** START **

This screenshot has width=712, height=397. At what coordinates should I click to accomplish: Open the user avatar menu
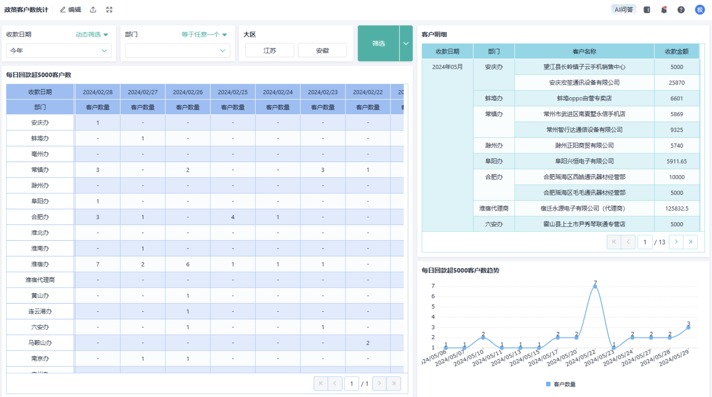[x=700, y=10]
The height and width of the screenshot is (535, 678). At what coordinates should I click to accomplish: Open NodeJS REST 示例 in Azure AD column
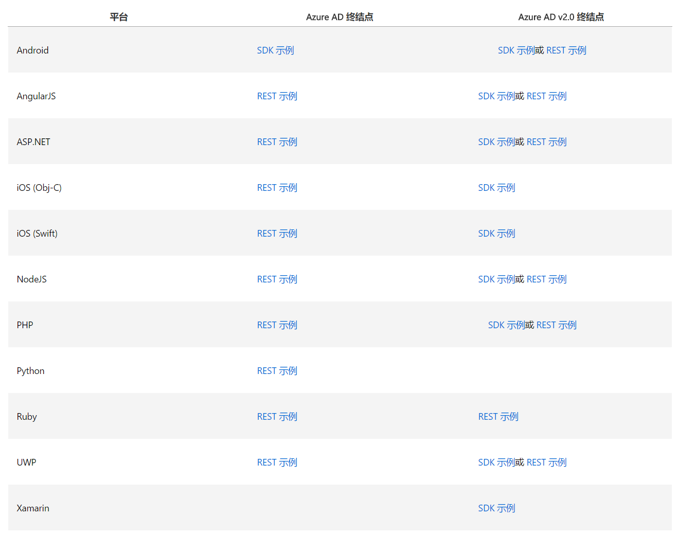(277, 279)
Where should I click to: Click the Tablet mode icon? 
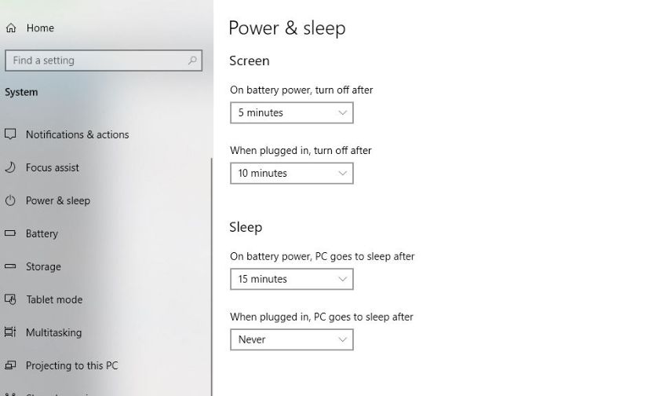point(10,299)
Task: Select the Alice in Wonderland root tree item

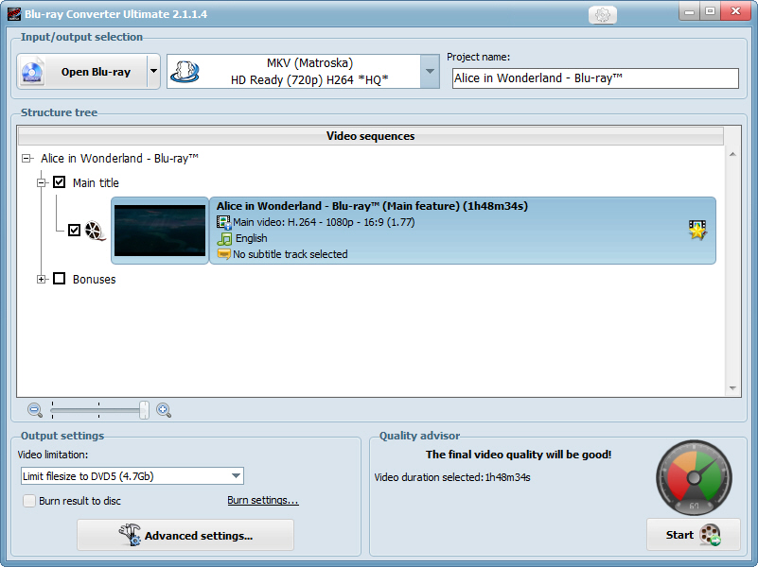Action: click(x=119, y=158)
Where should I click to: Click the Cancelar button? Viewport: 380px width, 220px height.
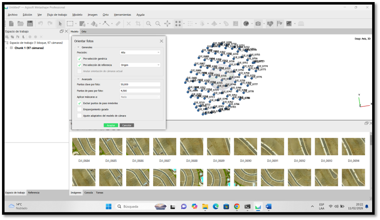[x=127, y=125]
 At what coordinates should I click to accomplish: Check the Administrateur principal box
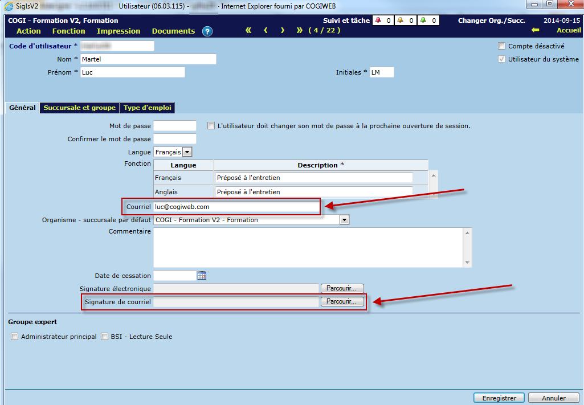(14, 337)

** END **
** START **

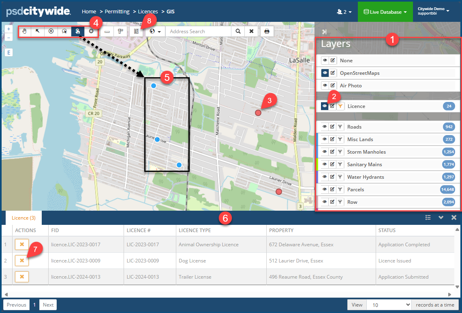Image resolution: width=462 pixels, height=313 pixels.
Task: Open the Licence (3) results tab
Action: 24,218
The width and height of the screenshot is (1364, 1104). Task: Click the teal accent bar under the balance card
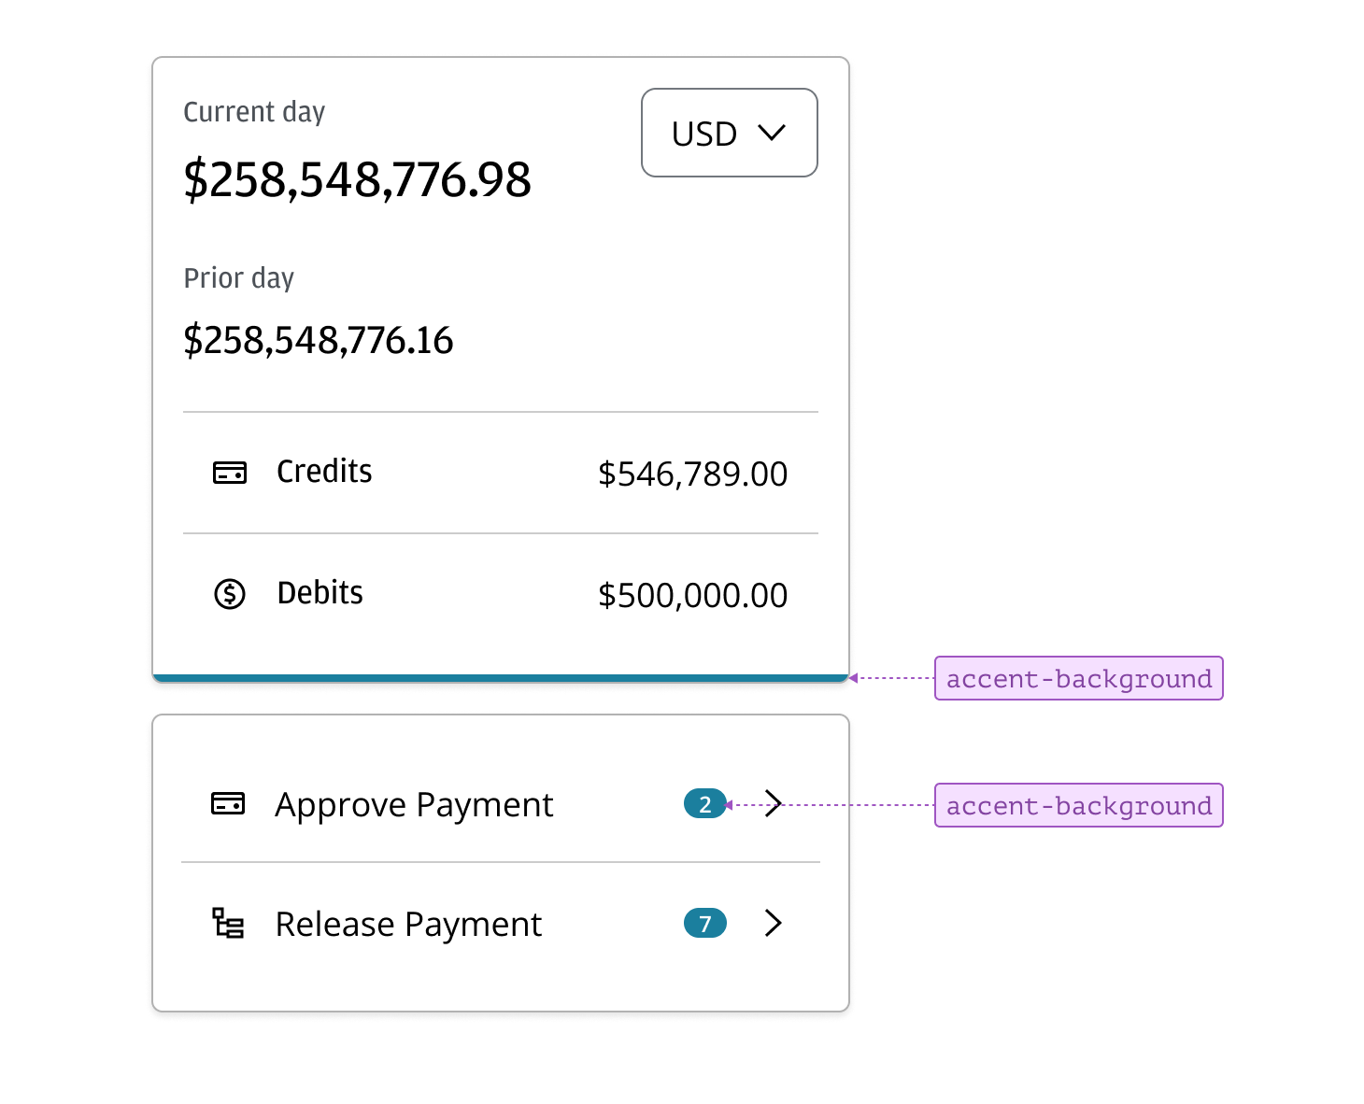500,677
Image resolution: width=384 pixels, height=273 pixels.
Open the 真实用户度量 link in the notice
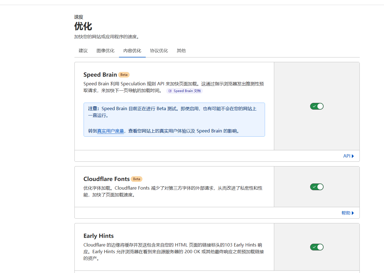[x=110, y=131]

** END **
** START **

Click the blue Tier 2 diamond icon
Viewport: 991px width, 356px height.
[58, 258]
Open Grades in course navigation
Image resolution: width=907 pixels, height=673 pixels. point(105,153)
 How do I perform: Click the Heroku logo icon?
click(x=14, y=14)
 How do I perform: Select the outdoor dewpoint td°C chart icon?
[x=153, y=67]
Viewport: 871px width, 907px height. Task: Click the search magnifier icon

** END **

- **WRITTEN REQUEST**
Put the entries from the line with "This screenshot has" to the line with "[x=700, y=10]", both included, into a numbered list, skipping blank lines. Leave the pictures out.

- **EXERCISE RESPONSE**
1. This screenshot has width=712, height=397. At what coordinates should I click to accomplish: Open the user avatar menu
2. [x=700, y=10]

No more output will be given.